How many of the lines below include "Select"? Give the number and no other words.

> _Data supplied_:
--------------------------------

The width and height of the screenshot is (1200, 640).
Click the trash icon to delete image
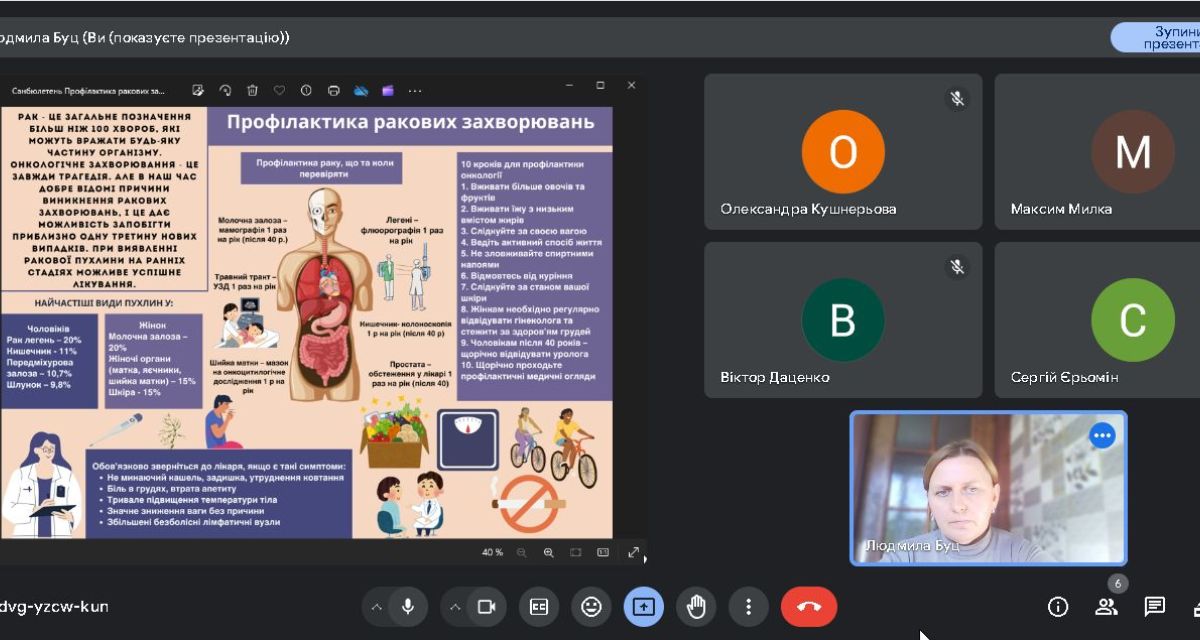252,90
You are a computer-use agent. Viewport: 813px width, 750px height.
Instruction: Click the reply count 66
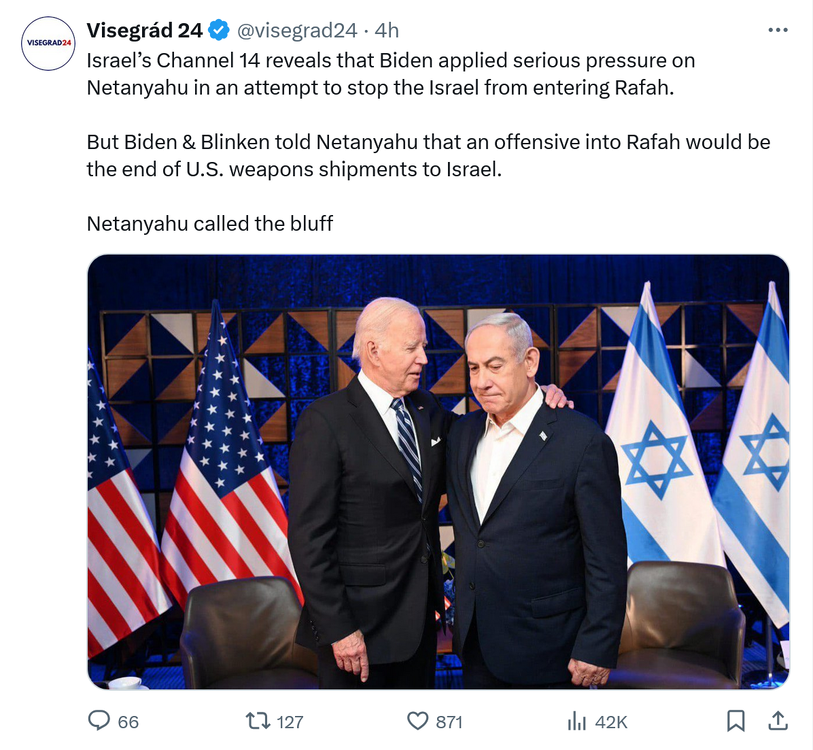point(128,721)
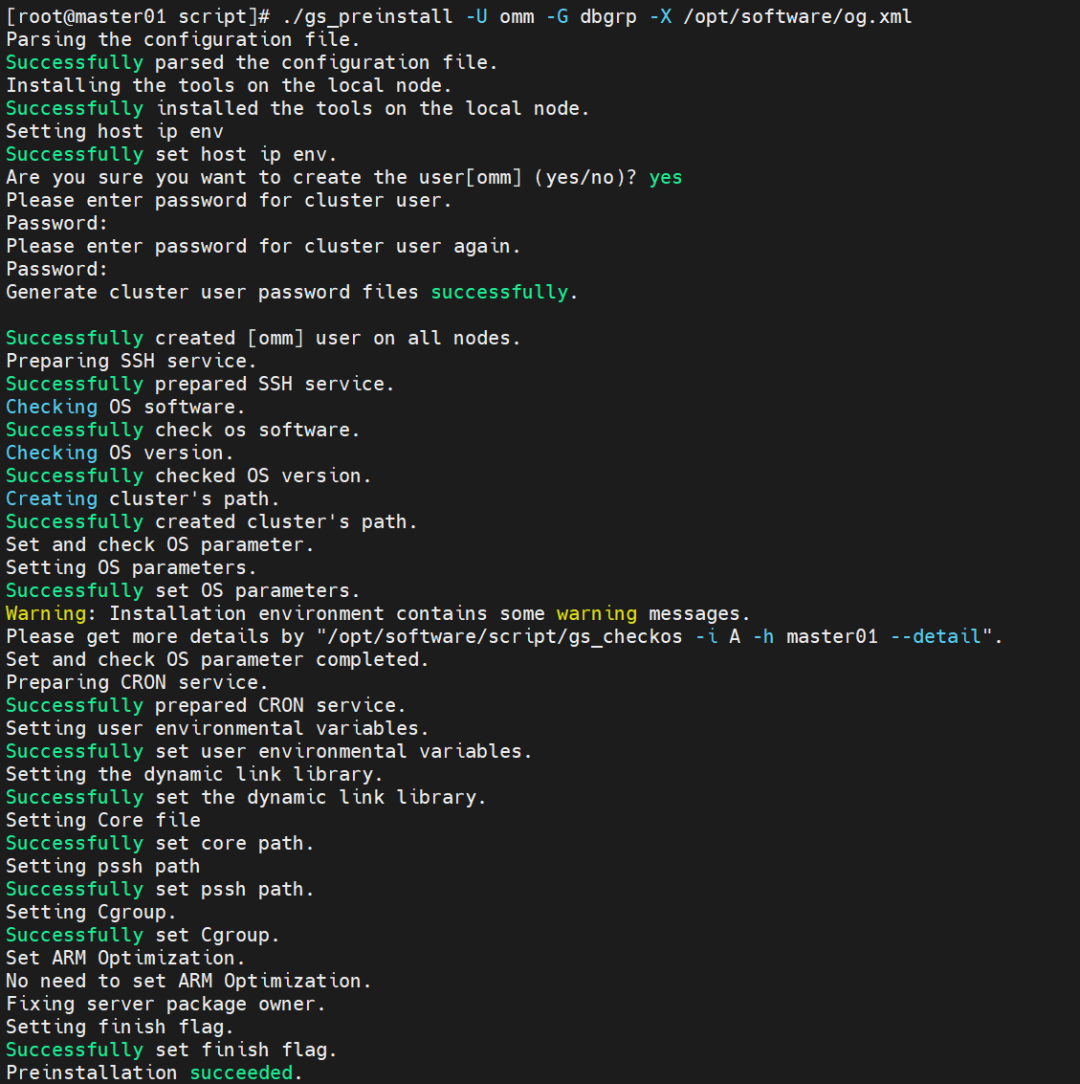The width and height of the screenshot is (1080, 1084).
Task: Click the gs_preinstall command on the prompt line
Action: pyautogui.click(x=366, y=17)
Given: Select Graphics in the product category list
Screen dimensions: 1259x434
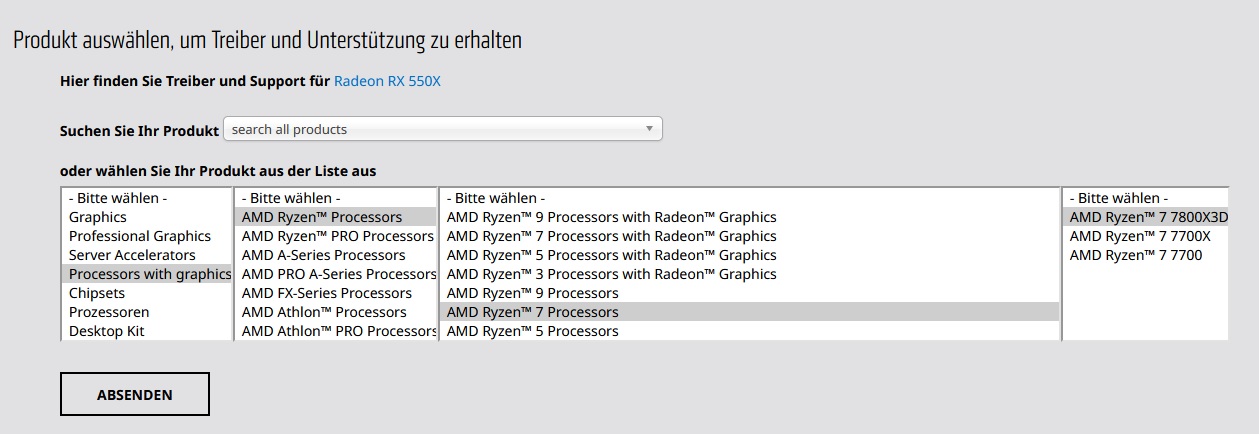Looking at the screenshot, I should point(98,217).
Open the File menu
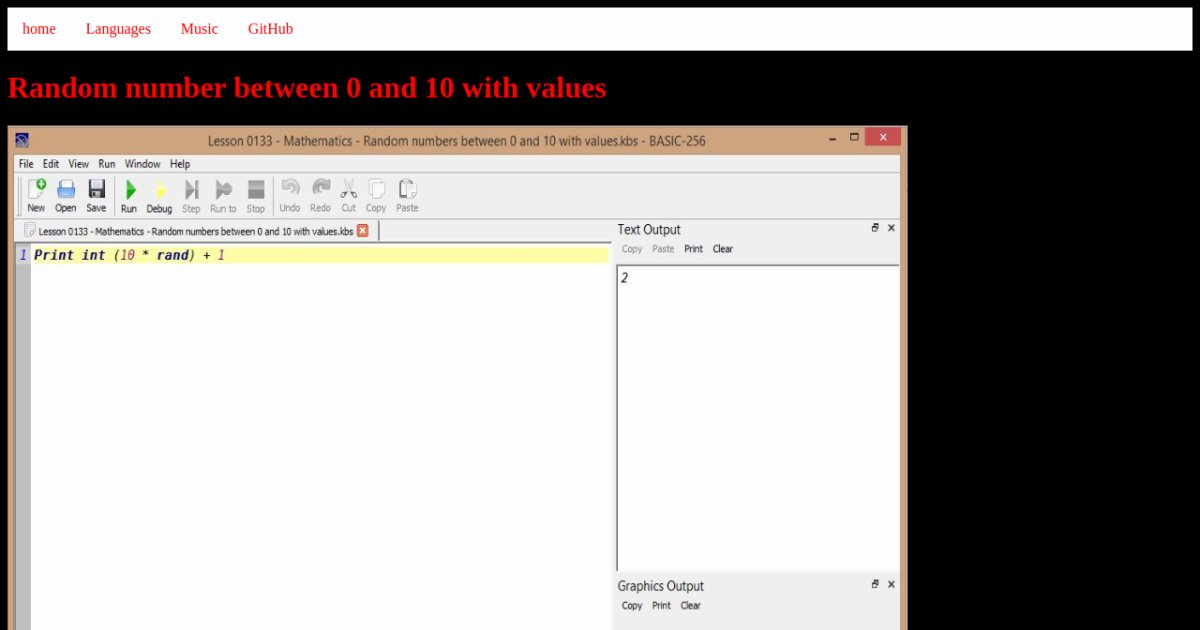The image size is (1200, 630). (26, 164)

--------------------------------

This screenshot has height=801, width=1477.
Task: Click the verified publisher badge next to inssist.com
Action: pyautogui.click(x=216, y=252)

--------------------------------

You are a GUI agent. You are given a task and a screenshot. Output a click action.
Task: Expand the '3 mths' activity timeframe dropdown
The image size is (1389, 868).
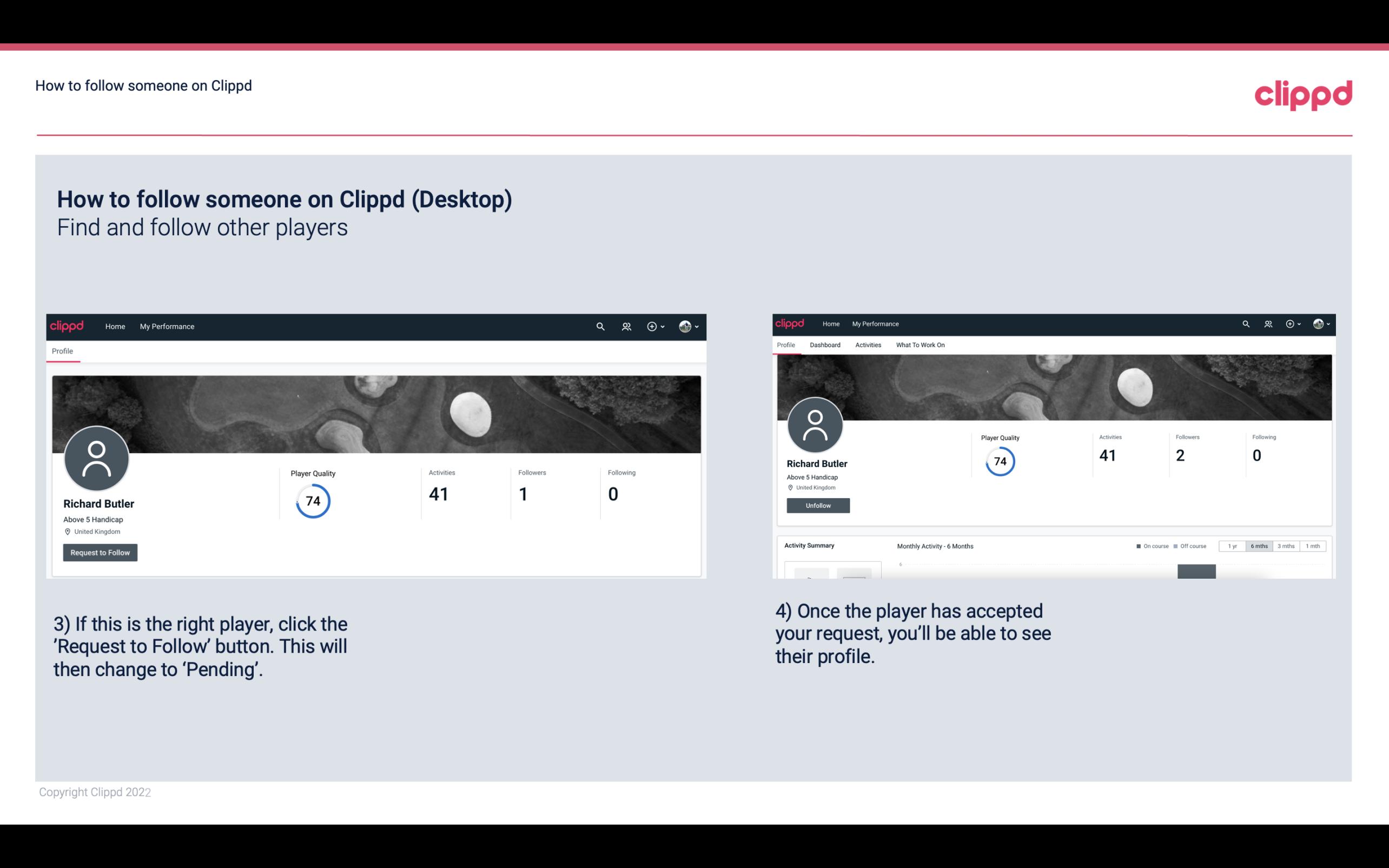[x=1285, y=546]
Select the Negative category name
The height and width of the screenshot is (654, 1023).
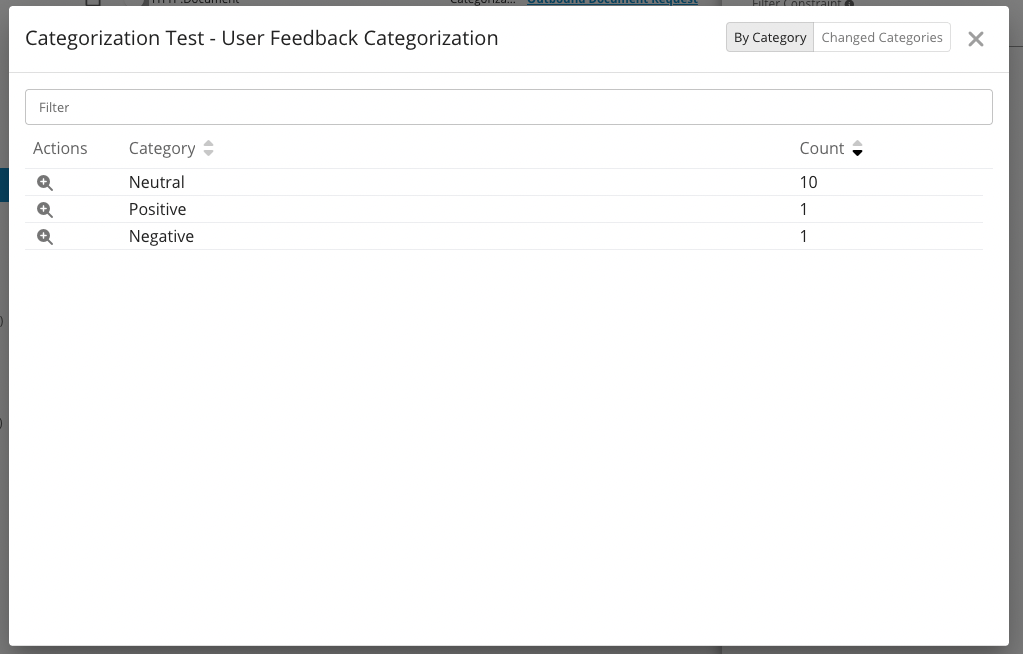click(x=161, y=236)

--------------------------------

> _Reply to the exercise_: 2